[PYTHON] Ensemble learning and basket analysis

Chapters 7 and 8 of Practical Machine Learning System were close to what I wanted to do, so I summarized them quickly. (No formulas and codes, just an overview) I didn't write the association rule mining because there was a beautifully organized material. (Reference at the bottom)

Ensemble learning

Ensemble learning is the process of fusing multiple individually learned learners to improve generalization ability (prediction ability for unlearned data) and create one learner.
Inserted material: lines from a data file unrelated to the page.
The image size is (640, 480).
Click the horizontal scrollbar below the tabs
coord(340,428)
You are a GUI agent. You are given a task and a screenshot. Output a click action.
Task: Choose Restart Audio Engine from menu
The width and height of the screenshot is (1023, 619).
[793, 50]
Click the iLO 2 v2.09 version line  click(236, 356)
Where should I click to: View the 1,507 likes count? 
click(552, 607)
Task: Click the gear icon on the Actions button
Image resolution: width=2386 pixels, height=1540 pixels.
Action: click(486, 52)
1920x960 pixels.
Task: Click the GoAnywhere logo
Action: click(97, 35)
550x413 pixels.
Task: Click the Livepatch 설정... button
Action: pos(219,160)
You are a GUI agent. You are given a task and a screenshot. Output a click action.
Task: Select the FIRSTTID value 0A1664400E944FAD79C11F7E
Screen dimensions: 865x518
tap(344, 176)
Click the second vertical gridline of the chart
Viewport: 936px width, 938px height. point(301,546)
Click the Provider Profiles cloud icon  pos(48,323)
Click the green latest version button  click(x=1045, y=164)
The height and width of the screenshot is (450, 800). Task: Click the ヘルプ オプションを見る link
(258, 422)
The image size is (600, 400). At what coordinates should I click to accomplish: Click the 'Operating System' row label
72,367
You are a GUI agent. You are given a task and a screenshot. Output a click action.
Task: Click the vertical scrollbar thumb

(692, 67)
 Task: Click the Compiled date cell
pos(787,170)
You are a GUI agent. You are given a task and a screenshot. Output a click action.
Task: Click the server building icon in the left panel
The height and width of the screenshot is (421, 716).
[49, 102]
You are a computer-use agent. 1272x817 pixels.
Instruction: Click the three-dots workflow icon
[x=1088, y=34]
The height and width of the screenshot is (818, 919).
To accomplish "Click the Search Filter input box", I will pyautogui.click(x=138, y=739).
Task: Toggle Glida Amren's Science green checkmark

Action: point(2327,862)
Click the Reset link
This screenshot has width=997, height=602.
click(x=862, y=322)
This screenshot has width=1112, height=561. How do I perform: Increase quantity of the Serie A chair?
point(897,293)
As a feature, each learner can be considered as a new feature quantity, and a new combination method is learned based on the training data.

As the saying goes, ** 3 people are the wisdom of Manjushri **. Discrimination ability improves by increasing the number of learners. Ensemble learning has the advantages of simplicity (just prepare multiple learning devices) and versatility (applicable to any learning device) in addition to high discrimination ability.

For that purpose, it is necessary to adjust the weight of each learner. (It is rare that the weights of all learners are uniform). That is, the value obtained by adding all the products of the ratings predicted by each learner and the determined weights is adopted as the final predicted rating. (Weighted average) The optimal ** weight ** is learned from the data.

Figure (like a multi-learner version of a neural network)

It was also included in Python's Scikit-Learn. 1.9. Ensemble methods — scikit-learn 0.15.2 documentation

Typical ensemble learning algorithm

Bagging, Bootstrap Aggregating

How it works
Feature
Feature

[Random Forest](http://ibisforest.org/index.php?%E3%83%A9%E3%83%B3%E3%83%80%E3%83%A0%E3%83% 95% E3% 82% A9% E3% 83% AC% E3% 82% B9% E3% 83% 88)

How it works
Feature

[Boosting](http://ibisforest.org/index.php?%E3%83%96%E3%83%BC%E3%82%B9%E3%83%86%E3%82%A3 % E3% 83% B3% E3% 82% B0)

How it works
Method

Basket analysis

Another analytical method for learning recommender systems. The data handled by the basket analysis is only about which items were purchased together, and does not require information such as whether or not you like the item. (Item-based pockets in collaborative filtering)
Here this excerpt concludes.